Setelah bertahun-tahun bersama, kehidupan Laila dan Fajar akhirnya mapan. Taman baca "Rembulan" berubah menjadi perpustakaan besar yang menjadi kebanggaan desa. Mereka juga memiliki rumah yang nyaman dengan halaman penuh bunga, seperti impian Laila dahulu. Kehidupan mereka terlihat sempurna dari luar, namun takdir selalu punya cara untuk menguji kekuatan cinta.
Suatu hari, saat Laila sedang merapikan tumpukan buku di perpustakaan, seorang wanita muda bernama Rani datang. Rani adalah seorang jurnalis yang sedang melakukan penelitian tentang keberhasilan taman baca mereka. Ia ceria, ambisius, dan tampak penuh kekaguman pada Fajar.
Laila menyadari bagaimana Rani sering mencari perhatian Fajar, baik dengan pertanyaan-pertanyaan panjang tentang desain perpustakaan maupun dengan pujian-pujian kecil yang terlalu sering. Awalnya, Laila mencoba mengabaikan perasaan tak nyaman itu, berusaha percaya sepenuhnya pada Fajar.

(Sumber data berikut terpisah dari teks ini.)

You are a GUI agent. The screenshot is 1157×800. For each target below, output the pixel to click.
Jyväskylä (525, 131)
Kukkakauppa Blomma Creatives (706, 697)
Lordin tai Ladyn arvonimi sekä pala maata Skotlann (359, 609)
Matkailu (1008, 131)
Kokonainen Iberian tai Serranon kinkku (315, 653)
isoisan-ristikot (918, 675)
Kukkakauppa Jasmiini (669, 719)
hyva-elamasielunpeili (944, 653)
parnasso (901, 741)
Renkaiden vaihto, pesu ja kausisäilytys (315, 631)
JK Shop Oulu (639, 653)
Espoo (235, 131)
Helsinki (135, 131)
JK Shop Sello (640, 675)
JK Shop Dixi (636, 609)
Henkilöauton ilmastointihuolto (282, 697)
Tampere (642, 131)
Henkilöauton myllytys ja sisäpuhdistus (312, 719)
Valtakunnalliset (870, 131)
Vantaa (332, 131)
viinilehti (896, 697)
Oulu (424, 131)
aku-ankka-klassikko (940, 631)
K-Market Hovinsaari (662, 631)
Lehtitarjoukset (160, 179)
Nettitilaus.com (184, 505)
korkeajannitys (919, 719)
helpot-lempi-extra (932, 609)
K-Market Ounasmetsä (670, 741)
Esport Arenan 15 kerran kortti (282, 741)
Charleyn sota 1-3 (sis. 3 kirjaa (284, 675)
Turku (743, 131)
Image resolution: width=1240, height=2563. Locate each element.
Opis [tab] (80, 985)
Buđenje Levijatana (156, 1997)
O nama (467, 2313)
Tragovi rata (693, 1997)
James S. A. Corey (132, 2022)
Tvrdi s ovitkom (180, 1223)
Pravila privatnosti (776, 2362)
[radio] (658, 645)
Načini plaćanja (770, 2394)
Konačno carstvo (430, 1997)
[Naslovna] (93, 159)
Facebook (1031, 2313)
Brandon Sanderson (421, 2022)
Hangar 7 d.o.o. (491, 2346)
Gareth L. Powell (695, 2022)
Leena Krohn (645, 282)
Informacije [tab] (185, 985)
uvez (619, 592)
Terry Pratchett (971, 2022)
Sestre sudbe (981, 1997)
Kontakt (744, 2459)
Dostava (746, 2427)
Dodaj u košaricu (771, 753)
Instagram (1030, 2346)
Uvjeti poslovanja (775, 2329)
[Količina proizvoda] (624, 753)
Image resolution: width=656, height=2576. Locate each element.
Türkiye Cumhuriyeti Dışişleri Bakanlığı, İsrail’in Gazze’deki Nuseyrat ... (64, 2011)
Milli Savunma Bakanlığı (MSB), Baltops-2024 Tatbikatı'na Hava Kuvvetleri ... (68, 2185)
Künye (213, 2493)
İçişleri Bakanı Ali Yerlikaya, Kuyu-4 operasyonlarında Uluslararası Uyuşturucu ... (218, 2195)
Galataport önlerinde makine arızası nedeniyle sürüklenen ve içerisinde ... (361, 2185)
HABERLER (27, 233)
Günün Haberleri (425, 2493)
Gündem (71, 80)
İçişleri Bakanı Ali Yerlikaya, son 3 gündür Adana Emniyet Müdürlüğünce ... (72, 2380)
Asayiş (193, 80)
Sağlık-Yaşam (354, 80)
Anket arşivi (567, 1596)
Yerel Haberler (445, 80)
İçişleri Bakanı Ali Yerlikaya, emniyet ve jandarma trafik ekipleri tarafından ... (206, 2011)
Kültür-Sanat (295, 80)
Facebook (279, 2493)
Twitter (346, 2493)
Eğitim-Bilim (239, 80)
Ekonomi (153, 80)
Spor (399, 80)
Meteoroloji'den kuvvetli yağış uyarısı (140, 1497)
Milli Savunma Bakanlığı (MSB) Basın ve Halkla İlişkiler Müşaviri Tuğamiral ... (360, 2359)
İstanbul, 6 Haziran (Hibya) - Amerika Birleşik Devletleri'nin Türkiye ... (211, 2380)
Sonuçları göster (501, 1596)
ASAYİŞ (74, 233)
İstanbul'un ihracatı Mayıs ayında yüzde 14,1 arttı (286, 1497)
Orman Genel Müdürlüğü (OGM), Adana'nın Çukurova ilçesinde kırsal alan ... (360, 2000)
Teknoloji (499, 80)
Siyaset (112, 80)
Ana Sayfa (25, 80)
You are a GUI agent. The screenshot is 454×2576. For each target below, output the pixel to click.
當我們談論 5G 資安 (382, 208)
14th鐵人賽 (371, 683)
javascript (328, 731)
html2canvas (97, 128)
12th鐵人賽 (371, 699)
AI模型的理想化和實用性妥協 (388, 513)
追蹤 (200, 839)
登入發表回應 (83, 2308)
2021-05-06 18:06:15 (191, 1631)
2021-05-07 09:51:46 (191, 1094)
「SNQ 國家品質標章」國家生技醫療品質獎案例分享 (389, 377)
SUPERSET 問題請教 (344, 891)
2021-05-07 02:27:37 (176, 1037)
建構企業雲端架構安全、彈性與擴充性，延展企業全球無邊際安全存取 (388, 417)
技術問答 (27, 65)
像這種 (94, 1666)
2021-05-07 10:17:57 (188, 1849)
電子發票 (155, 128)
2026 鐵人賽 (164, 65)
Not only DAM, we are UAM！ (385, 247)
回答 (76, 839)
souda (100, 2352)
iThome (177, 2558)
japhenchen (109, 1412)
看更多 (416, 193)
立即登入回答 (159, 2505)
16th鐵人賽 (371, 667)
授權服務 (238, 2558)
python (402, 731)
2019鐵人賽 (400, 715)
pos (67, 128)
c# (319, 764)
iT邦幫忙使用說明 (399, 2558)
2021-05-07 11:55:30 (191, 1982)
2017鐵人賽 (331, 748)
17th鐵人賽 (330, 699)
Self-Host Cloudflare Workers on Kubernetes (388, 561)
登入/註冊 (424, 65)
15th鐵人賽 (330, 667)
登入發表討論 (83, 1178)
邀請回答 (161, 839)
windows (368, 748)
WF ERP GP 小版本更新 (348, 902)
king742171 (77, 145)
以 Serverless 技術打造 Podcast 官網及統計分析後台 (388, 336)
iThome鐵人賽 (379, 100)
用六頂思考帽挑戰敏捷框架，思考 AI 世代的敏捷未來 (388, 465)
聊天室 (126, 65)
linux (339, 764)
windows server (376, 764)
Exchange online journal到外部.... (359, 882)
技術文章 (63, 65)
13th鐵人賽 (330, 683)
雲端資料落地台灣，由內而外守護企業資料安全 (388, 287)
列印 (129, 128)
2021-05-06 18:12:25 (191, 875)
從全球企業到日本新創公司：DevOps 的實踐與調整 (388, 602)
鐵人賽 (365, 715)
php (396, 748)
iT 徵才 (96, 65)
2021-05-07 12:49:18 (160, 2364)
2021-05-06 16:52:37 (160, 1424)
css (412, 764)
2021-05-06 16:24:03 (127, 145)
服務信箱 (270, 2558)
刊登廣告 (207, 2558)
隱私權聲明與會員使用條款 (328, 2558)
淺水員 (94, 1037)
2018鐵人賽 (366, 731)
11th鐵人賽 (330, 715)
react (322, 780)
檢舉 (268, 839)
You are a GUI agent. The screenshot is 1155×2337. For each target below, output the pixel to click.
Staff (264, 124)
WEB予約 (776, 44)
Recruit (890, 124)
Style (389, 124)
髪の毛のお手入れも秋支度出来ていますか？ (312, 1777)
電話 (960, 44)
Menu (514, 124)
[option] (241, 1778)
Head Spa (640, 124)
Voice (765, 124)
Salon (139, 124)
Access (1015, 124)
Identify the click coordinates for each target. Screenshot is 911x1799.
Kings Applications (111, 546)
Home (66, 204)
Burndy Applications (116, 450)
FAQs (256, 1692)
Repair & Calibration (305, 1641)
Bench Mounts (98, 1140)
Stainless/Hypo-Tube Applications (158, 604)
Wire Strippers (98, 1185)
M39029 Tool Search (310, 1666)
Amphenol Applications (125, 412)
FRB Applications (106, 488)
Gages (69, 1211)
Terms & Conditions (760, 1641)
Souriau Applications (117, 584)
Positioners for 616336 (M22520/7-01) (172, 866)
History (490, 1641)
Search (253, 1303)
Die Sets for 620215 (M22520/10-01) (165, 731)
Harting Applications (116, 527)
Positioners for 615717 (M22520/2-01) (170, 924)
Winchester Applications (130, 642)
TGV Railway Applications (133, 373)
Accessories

Namun, lambat laun, kekhawatirannya semakin sulit diabaikan. Rani mulai sering datang, bahkan di waktu-waktu yang tak wajar. Ia membawa kopi untuk Fajar, menawarkan bantuan, dan berbicara dengan nada yang terlalu akrab. Laila menyimpan semua rasa itu dalam diam, takut menyuarakan kecemasannya akan dianggap sebagai rasa cemburu yang tak berdasar.
Sampai suatu malam, ketika Fajar pulang terlambat karena harus "menyelesaikan proyek bersama Rani," Laila merasa beban di hatinya tak bisa lagi ditahan.
"Fajar," ucapnya ketika mereka duduk di meja makan. Suaranya terdengar tenang, meski hatinya bergetar. "Apa yang sebenarnya terjadi antara kau dan Rani?"
Fajar terkejut, namun ia segera menjawab dengan jujur. "Tidak ada apa-apa, Laila. Aku hanya membantunya dengan penelitian, itu saja."
"Tapi kenapa aku merasa seolah dia mencoba masuk ke dalam hidup kita?" tanya Laila, matanya penuh luka.
Fajar terdiam. Ia tahu Rani memang sering mencari perhatiannya, tapi ia tidak pernah menganggapnya lebih dari sekadar kolega. Namun, melihat rasa sakit di wajah Laila membuatnya sadar bahwa ini bukan soal benar atau salah, melainkan soal perasaan.
Fajar menggenggam tangan Laila. "Aku minta maaf jika kehadirannya membuatmu merasa seperti ini. Tapi percayalah, Laila, hatiku hanya untukmu. Aku akan menyelesaikan semuanya dengan Rani."
Esok harinya, Fajar berbicara dengan Rani. Ia dengan tegas, namun sopan, menjelaskan bahwa hubungannya dengan Laila adalah segalanya baginya, dan ia tidak ingin ada kesalahpahaman yang bisa merusaknya. Rani, meski awalnya terlihat kecewa, akhirnya mengerti dan mundur.
Ketegasan Fajar menguatkan kembali kepercayaan Laila. Namun, ia juga belajar bahwa hubungan mereka memerlukan komunikasi yang lebih terbuka. Cinta bukan hanya soal percaya, tapi juga tentang saling menjaga dan menghadapi tantangan bersama.
Ujian itu tidak membuat mereka lemah. Sebaliknya, itu memperkuat ikatan mereka. Laila kembali menyadari bahwa cinta sejati bukan tentang hidup tanpa konflik, melainkan tentang bagaimana dua hati menghadapi badai bersama tanpa kehilangan arah.
Dan di malam yang damai, ketika mereka duduk berdua di bawah rembulan, Fajar berbisik pada Laila, "Tidak peduli apa yang terjadi, kau selalu menjadi satu-satunya yang aku pilih, Laila. Karena mencintaimu adalah keputusan terbaik dalam hidupku."
Laila tersenyum, matanya berkaca-kaca. Ia tahu, cinta mereka telah melewati ujian yang berat, namun tetap utuh, bahkan lebih kuat dari sebelumnya.